July 5th, 2012 (updated July 6th, 6.35pm and 11.58pm)

Smearing the facilitators?

Ex-Barclays chief executive Bob Diamond had been tipped to ‘throw his toys out of the pram’ in the Treasury Select Committee hearing this afternoon. He was expected to lash out at the authorities that had engineered his ousting. It was also thought he would try to draw the Bank of England and the Labour government of Gordon Brown into the scandal by blaming them for pressuring him, or at least telling him it would be acceptable, for Barclays to massage its Libor numbers downwards at the height of the financial crisis. A vengeful Diamond had also been expected to name and shame some of the “senior Whitehall sources” to whom BoE deputy governor Paul Tucker referred in a phone conversation on October 29, 2008.

In the end, however, the 60-year-old American did none of these things.
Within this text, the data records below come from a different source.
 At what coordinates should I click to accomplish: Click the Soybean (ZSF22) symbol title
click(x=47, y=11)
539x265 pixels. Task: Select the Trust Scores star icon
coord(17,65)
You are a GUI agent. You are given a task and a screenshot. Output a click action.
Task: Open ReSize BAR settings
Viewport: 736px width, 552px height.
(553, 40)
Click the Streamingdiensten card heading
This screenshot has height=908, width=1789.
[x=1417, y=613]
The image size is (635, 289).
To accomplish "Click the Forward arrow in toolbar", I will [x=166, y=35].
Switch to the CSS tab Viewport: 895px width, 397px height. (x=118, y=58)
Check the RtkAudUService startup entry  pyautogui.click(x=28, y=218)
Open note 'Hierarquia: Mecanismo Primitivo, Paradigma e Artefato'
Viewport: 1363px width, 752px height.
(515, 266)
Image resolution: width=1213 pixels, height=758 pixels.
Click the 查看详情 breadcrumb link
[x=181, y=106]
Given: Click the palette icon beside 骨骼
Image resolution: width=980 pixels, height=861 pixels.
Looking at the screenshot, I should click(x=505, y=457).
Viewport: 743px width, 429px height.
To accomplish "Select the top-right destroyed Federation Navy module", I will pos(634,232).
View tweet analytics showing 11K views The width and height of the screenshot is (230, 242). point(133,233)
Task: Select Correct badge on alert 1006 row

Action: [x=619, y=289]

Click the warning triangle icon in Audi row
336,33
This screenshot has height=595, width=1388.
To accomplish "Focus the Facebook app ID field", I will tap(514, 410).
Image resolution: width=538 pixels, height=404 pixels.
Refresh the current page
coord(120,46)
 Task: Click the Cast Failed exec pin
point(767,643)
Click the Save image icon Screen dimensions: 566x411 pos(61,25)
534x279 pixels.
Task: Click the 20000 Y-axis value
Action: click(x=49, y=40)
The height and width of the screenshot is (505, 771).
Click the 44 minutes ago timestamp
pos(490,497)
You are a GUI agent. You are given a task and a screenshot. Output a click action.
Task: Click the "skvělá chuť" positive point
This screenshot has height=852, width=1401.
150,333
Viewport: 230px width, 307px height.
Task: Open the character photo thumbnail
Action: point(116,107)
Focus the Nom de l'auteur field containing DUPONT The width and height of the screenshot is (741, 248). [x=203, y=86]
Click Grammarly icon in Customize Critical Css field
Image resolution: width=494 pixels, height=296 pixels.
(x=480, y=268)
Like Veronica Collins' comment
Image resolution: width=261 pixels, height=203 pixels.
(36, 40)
In a rambling and sometimes tetchy three-hour session in Portcullis House, Diamond said that, when he spoke to Tucker on the phone on October 29, 2008, the central banker was primarily notifying him of  concern among “Whitehall sources” that Barclays ‘ high Libor rates might give the impression it was struggling to fund itself in the private market. The phone call took place two and half weeks after the bailouts of Lloyds TSB, HBOS and RBS, and two days ahead of a £7bn Middle East fund raising with which Barclays chief executive Varley and Diamond were seeking to avoid avoid a taxpayer-funded bailout. Diamond seems to have believed that the Labour government, though not chancellor Alistair Darling, were seeking to nationalise Barclays, something he was determined to avoid, if only to protect his freedom of manoeuvre and bonuses.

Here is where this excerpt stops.